Et le travail n’a pas manqué, dès le lendemain, comme on l’a dit. Toute la municipalité a appelé au téléphone les personnes âgées de la commune, afin de connaître les besoins – spécifiques pour certains – de s’assurer que personne n’était oublié… Heureusement que nous l’avons fait, car beaucoup de gens nous ont appelés à l’aide, que nous avons pu aider au plus près, grâce à une mobilisation des services… Et je veux mentionner l’attitude du personnel communal et intercommunal. Chacun pouvait craindre pour sa propre santé, mais nous n’avons vu à aucun moment de demandes de précaution exagérées. Nous avons pris avec eux les précautions nécessaires et indispensables, permettant à la ville et à l’intercommunalité de fonctionner au mieux pour la population…

Nous avons aussi adapté les mesures pour qu’un minimum de vie sociale, de lien social puisse perdurer: ce pouvait être des petites choses, comme le refus de fermer le cimetière et les parcs, par exemple… C’est un peu l’esprit carhaisien: se plier à la règle générale, car c’est important de le faire – il faut être sérieux, prudent et vigilant – mais on prend aussi des mesures adaptées à la réalité locale, des mesures de bon sens…»

Quel est, pour Carhaix et le Poher… votre principal souci actuel, et quels sont les problèmes majeurs qui se posent à vous… et donc à notre contrée ?

«Cela reste aujourd’hui le « COVID 19 »… Il faut sans cesse penser aux protocoles édictés par les différents ministères, et qu’il est impératif de mettre en œuvre, pour la vie scolaire, pour la vie sociale, associative, culturelle, sportive…  pour toutes les réunions à organiser. C’est un travail considérable, à la fois dans l’application des obligations qui s’imposent à nous et dans la nécessaire adaptation aux spécificités qui peuvent exister dans une commune comme la nôtre.

Dès qu’un rassemblement de plus de dix personnes doit se tenir, il faut se référer à la préfecture pour savoir comment le protocole doit être mis en œuvre, s’il est acceptable…

On parvient à fonctionner, mais avec beaucoup, beaucoup de travail, et beaucoup de responsabilités…

Le confinement avait été difficile à mettre en œuvre en termes techniques et administratifs; le déconfinement l’est encore plus, parce qu’il s’accompagne d’obligations et de préoccupations permanentes, et évolutives.

Un souci est aussi de ne pas connaître l’issue et la fin de cette pandémie. Les informations qui nous sont livrées ici et là ne sont pas très éclairantes…»

La campagne électorale avait permis à votre équipe municipale de définir un large ensemble de projets pour la commune de Carhaix, dont un bon nombre était une poursuite de l’action menée dans le cadre des mandats précédents… 
De tous ces «chantiers» en cours ou à mettre en œuvre, lesquels sont à vos yeux les plus importants ou les plus urgents ? S’il vous fallait n’en choisir qu’un seul, lequel vous tiendrait le plus à cœur ?

#####

Objectif visé: D'après le texte à lire, quelle taille de rassemblement oblige à consulter la préfecture sur l'application du protocole ?

Données affichées:
#####

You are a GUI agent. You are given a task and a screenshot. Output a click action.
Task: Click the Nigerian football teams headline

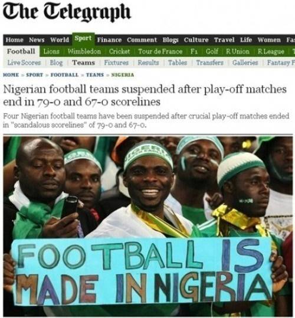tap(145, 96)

#####

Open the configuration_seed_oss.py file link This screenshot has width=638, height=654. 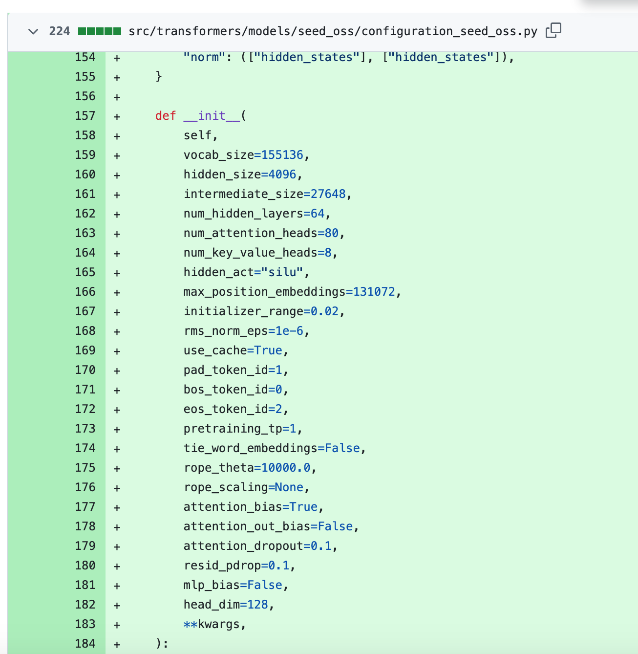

#####

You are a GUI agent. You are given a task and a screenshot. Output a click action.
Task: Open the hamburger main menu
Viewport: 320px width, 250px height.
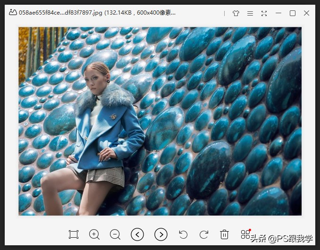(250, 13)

#####

Réponse: Un rassemblement de plus de dix personnes.